*EXERCISE DESCRIPTION*: With no addition or omission, return the entries below.

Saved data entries

---+---

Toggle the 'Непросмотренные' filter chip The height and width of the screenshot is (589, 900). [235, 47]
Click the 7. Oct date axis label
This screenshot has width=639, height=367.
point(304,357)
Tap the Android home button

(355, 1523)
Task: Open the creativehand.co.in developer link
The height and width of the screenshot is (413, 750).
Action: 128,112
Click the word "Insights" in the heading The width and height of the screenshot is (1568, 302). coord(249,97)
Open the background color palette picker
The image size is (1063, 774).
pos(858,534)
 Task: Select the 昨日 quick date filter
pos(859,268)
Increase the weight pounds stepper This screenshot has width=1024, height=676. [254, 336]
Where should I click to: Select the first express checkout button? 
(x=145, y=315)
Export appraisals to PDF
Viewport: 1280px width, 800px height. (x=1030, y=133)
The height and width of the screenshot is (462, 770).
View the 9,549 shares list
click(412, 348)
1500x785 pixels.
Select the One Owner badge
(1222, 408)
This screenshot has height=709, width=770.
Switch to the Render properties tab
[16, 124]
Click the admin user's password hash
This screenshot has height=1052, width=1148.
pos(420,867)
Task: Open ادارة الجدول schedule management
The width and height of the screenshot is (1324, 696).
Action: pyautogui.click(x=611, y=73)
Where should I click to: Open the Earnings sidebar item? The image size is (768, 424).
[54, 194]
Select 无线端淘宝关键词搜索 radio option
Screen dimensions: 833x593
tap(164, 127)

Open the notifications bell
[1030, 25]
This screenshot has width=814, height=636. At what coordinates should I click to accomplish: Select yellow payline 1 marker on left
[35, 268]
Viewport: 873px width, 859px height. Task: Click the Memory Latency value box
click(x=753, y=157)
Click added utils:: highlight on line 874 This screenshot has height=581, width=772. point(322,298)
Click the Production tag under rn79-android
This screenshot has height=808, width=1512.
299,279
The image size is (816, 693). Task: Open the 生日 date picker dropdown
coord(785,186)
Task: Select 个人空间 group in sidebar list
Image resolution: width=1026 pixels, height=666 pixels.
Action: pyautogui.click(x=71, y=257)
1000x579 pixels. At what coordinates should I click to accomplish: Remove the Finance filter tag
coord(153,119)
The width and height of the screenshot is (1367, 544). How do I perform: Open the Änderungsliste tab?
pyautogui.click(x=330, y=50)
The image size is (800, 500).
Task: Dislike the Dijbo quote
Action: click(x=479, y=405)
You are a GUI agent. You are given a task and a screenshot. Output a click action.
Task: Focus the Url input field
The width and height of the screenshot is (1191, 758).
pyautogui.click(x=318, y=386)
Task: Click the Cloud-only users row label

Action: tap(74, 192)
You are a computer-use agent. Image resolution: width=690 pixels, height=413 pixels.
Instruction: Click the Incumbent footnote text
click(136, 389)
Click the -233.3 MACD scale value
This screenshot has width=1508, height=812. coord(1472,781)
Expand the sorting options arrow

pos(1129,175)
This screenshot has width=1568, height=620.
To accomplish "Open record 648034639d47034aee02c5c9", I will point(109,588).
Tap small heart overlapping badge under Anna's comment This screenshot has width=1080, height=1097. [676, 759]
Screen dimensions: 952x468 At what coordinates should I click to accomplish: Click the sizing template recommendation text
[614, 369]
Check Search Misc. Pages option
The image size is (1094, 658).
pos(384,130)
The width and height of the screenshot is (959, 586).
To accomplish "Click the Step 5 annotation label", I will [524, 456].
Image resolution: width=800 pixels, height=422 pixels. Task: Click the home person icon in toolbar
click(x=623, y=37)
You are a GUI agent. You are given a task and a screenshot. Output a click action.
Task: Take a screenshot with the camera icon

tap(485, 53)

---+---

*WRITTEN SOLUTION*:
Toggle the 'Непросмотренные' filter chip The height and width of the screenshot is (589, 900). [235, 47]
Click the 7. Oct date axis label
This screenshot has width=639, height=367.
point(304,357)
Tap the Android home button

(355, 1523)
Task: Open the creativehand.co.in developer link
The height and width of the screenshot is (413, 750).
Action: 128,112
Click the word "Insights" in the heading The width and height of the screenshot is (1568, 302). coord(249,97)
Open the background color palette picker
The image size is (1063, 774).
pos(858,534)
 Task: Select the 昨日 quick date filter
pos(859,268)
Increase the weight pounds stepper This screenshot has width=1024, height=676. [254, 336]
Where should I click to: Select the first express checkout button? 
(x=145, y=315)
Export appraisals to PDF
Viewport: 1280px width, 800px height. (x=1030, y=133)
The height and width of the screenshot is (462, 770).
View the 9,549 shares list
click(412, 348)
1500x785 pixels.
Select the One Owner badge
(1222, 408)
This screenshot has height=709, width=770.
Switch to the Render properties tab
[16, 124]
Click the admin user's password hash
This screenshot has height=1052, width=1148.
pos(420,867)
Task: Open ادارة الجدول schedule management
The width and height of the screenshot is (1324, 696).
Action: pyautogui.click(x=611, y=73)
Where should I click to: Open the Earnings sidebar item? The image size is (768, 424).
[54, 194]
Select 无线端淘宝关键词搜索 radio option
Screen dimensions: 833x593
tap(164, 127)

Open the notifications bell
[1030, 25]
This screenshot has width=814, height=636. At what coordinates should I click to accomplish: Select yellow payline 1 marker on left
[35, 268]
Viewport: 873px width, 859px height. Task: Click the Memory Latency value box
click(x=753, y=157)
Click added utils:: highlight on line 874 This screenshot has height=581, width=772. point(322,298)
Click the Production tag under rn79-android
This screenshot has height=808, width=1512.
299,279
The image size is (816, 693). Task: Open the 生日 date picker dropdown
coord(785,186)
Task: Select 个人空间 group in sidebar list
Image resolution: width=1026 pixels, height=666 pixels.
Action: pyautogui.click(x=71, y=257)
1000x579 pixels. At what coordinates should I click to accomplish: Remove the Finance filter tag
coord(153,119)
The width and height of the screenshot is (1367, 544). How do I perform: Open the Änderungsliste tab?
pyautogui.click(x=330, y=50)
The image size is (800, 500).
Task: Dislike the Dijbo quote
Action: click(x=479, y=405)
You are a GUI agent. You are given a task and a screenshot. Output a click action.
Task: Focus the Url input field
The width and height of the screenshot is (1191, 758).
pyautogui.click(x=318, y=386)
Task: Click the Cloud-only users row label

Action: tap(74, 192)
You are a computer-use agent. Image resolution: width=690 pixels, height=413 pixels.
Instruction: Click the Incumbent footnote text
click(136, 389)
Click the -233.3 MACD scale value
This screenshot has width=1508, height=812. coord(1472,781)
Expand the sorting options arrow

pos(1129,175)
This screenshot has width=1568, height=620.
To accomplish "Open record 648034639d47034aee02c5c9", I will point(109,588).
Tap small heart overlapping badge under Anna's comment This screenshot has width=1080, height=1097. [676, 759]
Screen dimensions: 952x468 At what coordinates should I click to accomplish: Click the sizing template recommendation text
[614, 369]
Check Search Misc. Pages option
The image size is (1094, 658).
pos(384,130)
The width and height of the screenshot is (959, 586).
To accomplish "Click the Step 5 annotation label", I will [524, 456].
Image resolution: width=800 pixels, height=422 pixels. Task: Click the home person icon in toolbar
click(x=623, y=37)
You are a GUI agent. You are given a task and a screenshot. Output a click action.
Task: Take a screenshot with the camera icon

tap(485, 53)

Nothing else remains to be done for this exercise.